Ante esta situación, la Administración andaluza, que no convocará a los comités de gestión de Guadalhorce, Costa del Sol y Axarquía hasta finales de este mes para informarles sobre la situación y las medidas que tiene previstas, ya había avanzado en mayo de este año algunas actuaciones para garantizar el abastecimiento si se llegaba a la alerta de sequía en el sistema.

La Junta prevé reunirse con los comités de gestión para informar sobre la situación generada

En concreto, planteaba, y así se le dio a conocer a los regantes, aprovechar al máximo los recursos fluyentes del río Guadalhorce a través del azud de La Aljaima, realizar las actuaciones necesarias para alcanzar el máximo rendimiento de la Desaladora de Aguas Salobres (IDAS) de El Atabal –esta instalación garantiza el abastecimiento de agua de calidad a la capital–, en el supuesto de que empeore la situación para aprovechar las aguas salinas del Guadalhorce; realizar actuaciones para tener en perfecto funcionamiento los pozos de Aljaima y Fahala, y prever sólo riegos de temporada para los cultivos leñosos, nunca más de 20 o 25 hectómetros cúbicos, cantidad que se podría reducir en función de cómo evolucione la situación de sequía.

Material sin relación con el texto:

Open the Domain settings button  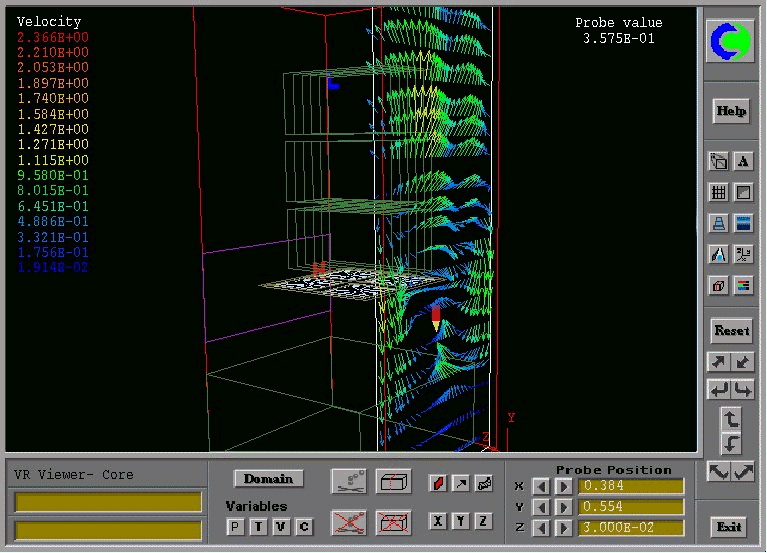(x=268, y=479)
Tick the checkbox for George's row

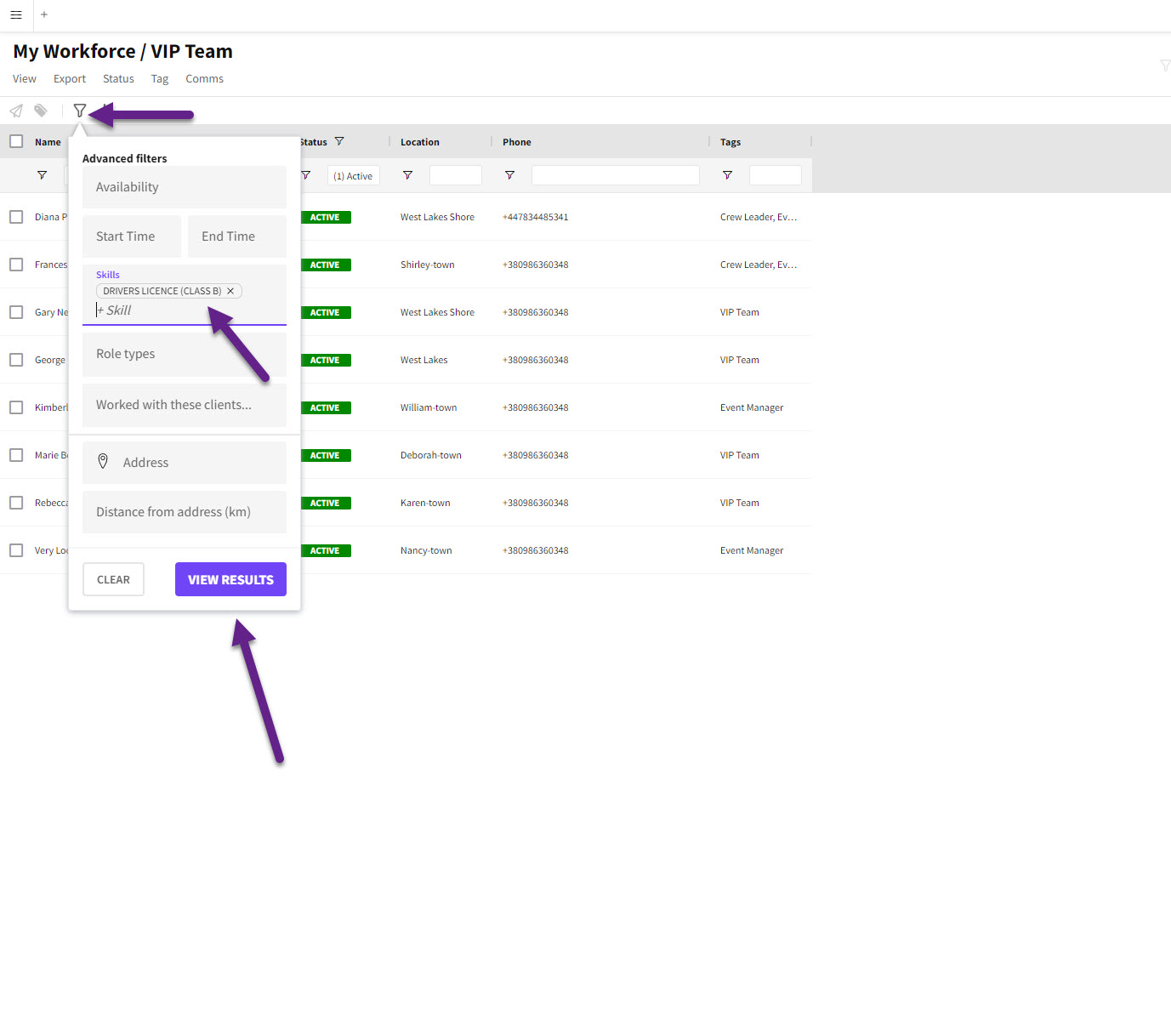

Según el secretario de la Asociación Provincial de Regantes de Málaga (Aprema), Juan Antonio Aguilar, colectivo que agrupa al 60% de las comunidades de regantes del Guadalhorce, el sector agrícola lleva dos años viendo cómo se le rebaja la dotación de agua a la agricultura, «ya que hemos pasado de 43 hectómetros cúbicos al año, a apenas unos 30 este año hidrológico, lo que significa casi 15 menos».

El sector está pendiente de la reunión que tendrá lugar a finales de mes para conocer la situación del sistema y los escenarios previstos por la Junta si no hay lluvias destacadas que permitan recargar los embalses y aumentar el nivel de almacenamiento de las tres presas, y las medidas que llevará a cabo.